Define a function called **return_the_longest** that has the following parameter: 
* **list_of_strings**: a list of strings


The function:
* returns the string with the highest number of characters. If multiple strings have the same length, return one of them.

In [None]:
def return_the_longest(list_of_strings):
    """
    given a list of strings, return the longest string
    if multiple strings have the same length, return one of them.
    
    :param str list_of_strings: a list of strings
    
    """

Please test you function by running the following cell:

In [None]:
a_list_of_strings = ["this", "is", "a", "sentence"]
longest_string = return_the_longest(a_list_of_strings)

error_message = f'the longest string should be "sentence", you provided {longest_string}'
assert longest_string == 'sentence', error_message

## Exercise 4: extract statistics
We are going to use spaCy to extract statistics from Vickie's dreams! Here are a few tips below about how to use spaCy:

#### tip 1: process text with spaCy

In [None]:
a_text = 'this is one sentence. this is another.'
doc = nlp(a_text)

#### tip 2: the number of characters is the length of the document

In [None]:
num_chars = len(doc.text)
print(num_chars)

#### tip 3: loop through the sentences of a document

In [None]:
for sent in doc.sents:
    sent = sent.text
    print(sent)

#### tip 4: loop through the words of a document

In [None]:
for token in doc:
    word = token.text
    print(word)

Define a function called **extract_statistics** that has the following parameters: 
* **nlp**: the result of calling spacy.load('en_core_web_sm')
* **txt_path**: path to a txt file, e.g., '../Data/Dreams/vickie8.txt'

The function:
* loads the content of the file using the function **load_text**
* processes the content of the file using **nlp(content)** (see tip 1 of this exercise)
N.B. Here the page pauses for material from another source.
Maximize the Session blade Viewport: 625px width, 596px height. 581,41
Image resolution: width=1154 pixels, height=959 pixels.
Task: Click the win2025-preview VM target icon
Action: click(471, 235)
The function returns a dictionary with five keys:
* **num_sents**: the number of sentences in the document
* **num_chars**: the number of characters in the document
* **num_tokens**: the number of words in the document
* **longest_sent**: the longest sentence in the document
    * Please make a list with all the sentences and call the function **return_the_longest** to retrieve the longest sentence
* **longest_word**: the longest word in the document
    * Please make a list with all the words and call the function **return_the_longest** to retrieve the longest word
    
Test the function on one of the files from Vickie's dreams.

In [None]:
def extract_statistics(nlp, txt_path):
    """
    given a txt_path
    -use the load_text function to load the text
    -process the text using spaCy
    
    :param nlp: loaded spaCy model (result of calling spacy.load('en_core_web_sm'))
    :param str txt_path: path to txt file
    
    :rtype: dict
    :return: a dictionary with the following keys:
    -"num_sents" : the number of sentences
    -"num_chars" : the number of characters 
    -"num_tokens" : the number of words 
    -"longest_sent" : the longest sentence
    -"longest_word" : the longest word
    """

In [None]:
stats = extract_statistics(nlp, txt_path=paths[0])
stats

## Exercise 5: process all txt files

#### tip 1: how to obtain the basename of a file

In [None]:
import os

In [None]:
basename = os.path.basename('../Data/Dreams/vickie1.txt')[:-4]
print(basename)

Define a function called **process_all_txt_files** that has the following parameters: 
* **nlp**: the result of calling spacy.load('en_core_web_sm')
* **input_folder**: a string (we will test it using '../Data/Dreams')

The function:
* obtains a list of txt paths using the function **get_paths** with **input_folder** as an argument
* loops through the txt paths one by one
* for each iteration, the **extract_statistics** function is called with **txt_path** as an argument

The function returns a dictionary:
* the keys are the basenames of the txt files (see tip 1 of this exercise)
* the values are the output of calling the function **extract_statistics** for a specific file

Test your function using '../Data/Dreams' as a value for the parameter *input_folder*.

In [None]:
def process_all_txt_files(nlp, input_folder):
    """
    given a list of txt_paths
    -process each with the extract_statistics function
    
    :param nlp: loaded spaCy model (result of calling spacy.load('en_core_web_sm'))
    :param list txt_paths: list of paths to txt files
    
    :rtype: dict
    :return: dictionary mapping:
    -basename -> output of extract_statistics function
    """

In [None]:
basename_to_stats = process_all_txt_files(nlp, input_folder='../Data/Dreams')
basename_to_stats

## Exercise 6: write to disk

In this exercise, you are going to write our results to our computer.
Please loop through **basename_to_stats** and create one JSON file for each dream.

* the path is f'{basename}.json', i.e., 'vickie1.json', 'vickie2.json', etc. (please write them to the same folder as this notebook)
* the content of each JSON file is each value of **basename_to_stats**

In [None]:
import json

In [None]:
for basename, stats in basename_to_stats.items():
    pass